:: Exercise description ::
Write out every entry once more, character for character.

:: Data extracts ::
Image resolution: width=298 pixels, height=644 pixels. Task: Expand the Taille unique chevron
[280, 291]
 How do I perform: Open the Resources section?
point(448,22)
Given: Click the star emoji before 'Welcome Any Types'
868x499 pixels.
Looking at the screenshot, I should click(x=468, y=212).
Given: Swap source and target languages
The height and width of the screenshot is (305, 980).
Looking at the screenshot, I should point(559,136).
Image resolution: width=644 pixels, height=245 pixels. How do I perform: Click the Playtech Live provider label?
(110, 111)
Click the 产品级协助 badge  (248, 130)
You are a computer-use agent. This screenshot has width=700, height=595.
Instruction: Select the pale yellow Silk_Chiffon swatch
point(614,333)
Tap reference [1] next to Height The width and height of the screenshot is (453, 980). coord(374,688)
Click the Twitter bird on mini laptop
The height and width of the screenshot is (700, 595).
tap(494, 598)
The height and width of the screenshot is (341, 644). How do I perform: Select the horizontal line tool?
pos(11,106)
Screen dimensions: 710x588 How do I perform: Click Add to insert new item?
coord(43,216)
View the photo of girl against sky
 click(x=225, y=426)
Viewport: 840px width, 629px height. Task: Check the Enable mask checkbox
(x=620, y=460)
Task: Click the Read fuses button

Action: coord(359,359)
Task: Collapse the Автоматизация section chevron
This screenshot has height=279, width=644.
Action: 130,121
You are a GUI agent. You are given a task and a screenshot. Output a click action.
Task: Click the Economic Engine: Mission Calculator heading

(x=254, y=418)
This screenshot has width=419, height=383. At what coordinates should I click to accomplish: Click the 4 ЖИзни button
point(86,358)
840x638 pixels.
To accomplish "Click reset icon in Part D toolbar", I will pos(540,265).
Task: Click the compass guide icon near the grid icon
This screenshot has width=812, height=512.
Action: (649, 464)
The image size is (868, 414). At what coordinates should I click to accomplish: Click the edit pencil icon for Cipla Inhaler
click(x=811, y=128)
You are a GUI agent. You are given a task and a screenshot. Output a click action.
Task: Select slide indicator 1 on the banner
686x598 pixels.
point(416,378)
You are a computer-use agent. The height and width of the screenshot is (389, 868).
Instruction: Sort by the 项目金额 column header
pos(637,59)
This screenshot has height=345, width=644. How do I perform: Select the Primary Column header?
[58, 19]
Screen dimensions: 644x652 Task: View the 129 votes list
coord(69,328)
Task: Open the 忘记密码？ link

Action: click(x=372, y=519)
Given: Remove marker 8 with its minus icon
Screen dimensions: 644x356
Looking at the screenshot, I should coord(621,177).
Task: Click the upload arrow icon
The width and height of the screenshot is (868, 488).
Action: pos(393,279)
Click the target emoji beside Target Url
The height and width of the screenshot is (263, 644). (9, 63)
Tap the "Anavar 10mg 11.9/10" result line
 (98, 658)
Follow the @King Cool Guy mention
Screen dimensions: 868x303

:: Solution for this task ::
Image resolution: width=298 pixels, height=644 pixels. Task: Expand the Taille unique chevron
[280, 291]
 How do I perform: Open the Resources section?
point(448,22)
Given: Click the star emoji before 'Welcome Any Types'
868x499 pixels.
Looking at the screenshot, I should click(x=468, y=212).
Given: Swap source and target languages
The height and width of the screenshot is (305, 980).
Looking at the screenshot, I should point(559,136).
Image resolution: width=644 pixels, height=245 pixels. How do I perform: Click the Playtech Live provider label?
(110, 111)
Click the 产品级协助 badge  (248, 130)
You are a computer-use agent. This screenshot has width=700, height=595.
Instruction: Select the pale yellow Silk_Chiffon swatch
point(614,333)
Tap reference [1] next to Height The width and height of the screenshot is (453, 980). coord(374,688)
Click the Twitter bird on mini laptop
The height and width of the screenshot is (700, 595).
tap(494, 598)
The height and width of the screenshot is (341, 644). How do I perform: Select the horizontal line tool?
pos(11,106)
Screen dimensions: 710x588 How do I perform: Click Add to insert new item?
coord(43,216)
View the photo of girl against sky
 click(x=225, y=426)
Viewport: 840px width, 629px height. Task: Check the Enable mask checkbox
(x=620, y=460)
Task: Click the Read fuses button

Action: coord(359,359)
Task: Collapse the Автоматизация section chevron
This screenshot has height=279, width=644.
Action: 130,121
You are a GUI agent. You are given a task and a screenshot. Output a click action.
Task: Click the Economic Engine: Mission Calculator heading

(x=254, y=418)
This screenshot has width=419, height=383. At what coordinates should I click to accomplish: Click the 4 ЖИзни button
point(86,358)
840x638 pixels.
To accomplish "Click reset icon in Part D toolbar", I will pos(540,265).
Task: Click the compass guide icon near the grid icon
This screenshot has width=812, height=512.
Action: (649, 464)
The image size is (868, 414). At what coordinates should I click to accomplish: Click the edit pencil icon for Cipla Inhaler
click(x=811, y=128)
You are a GUI agent. You are given a task and a screenshot. Output a click action.
Task: Select slide indicator 1 on the banner
686x598 pixels.
point(416,378)
You are a computer-use agent. The height and width of the screenshot is (389, 868).
Instruction: Sort by the 项目金额 column header
pos(637,59)
This screenshot has height=345, width=644. How do I perform: Select the Primary Column header?
[58, 19]
Screen dimensions: 644x652 Task: View the 129 votes list
coord(69,328)
Task: Open the 忘记密码？ link

Action: click(x=372, y=519)
Given: Remove marker 8 with its minus icon
Screen dimensions: 644x356
Looking at the screenshot, I should coord(621,177).
Task: Click the upload arrow icon
The width and height of the screenshot is (868, 488).
Action: pos(393,279)
Click the target emoji beside Target Url
The height and width of the screenshot is (263, 644). (9, 63)
Tap the "Anavar 10mg 11.9/10" result line
 (98, 658)
Follow the @King Cool Guy mention
Screen dimensions: 868x303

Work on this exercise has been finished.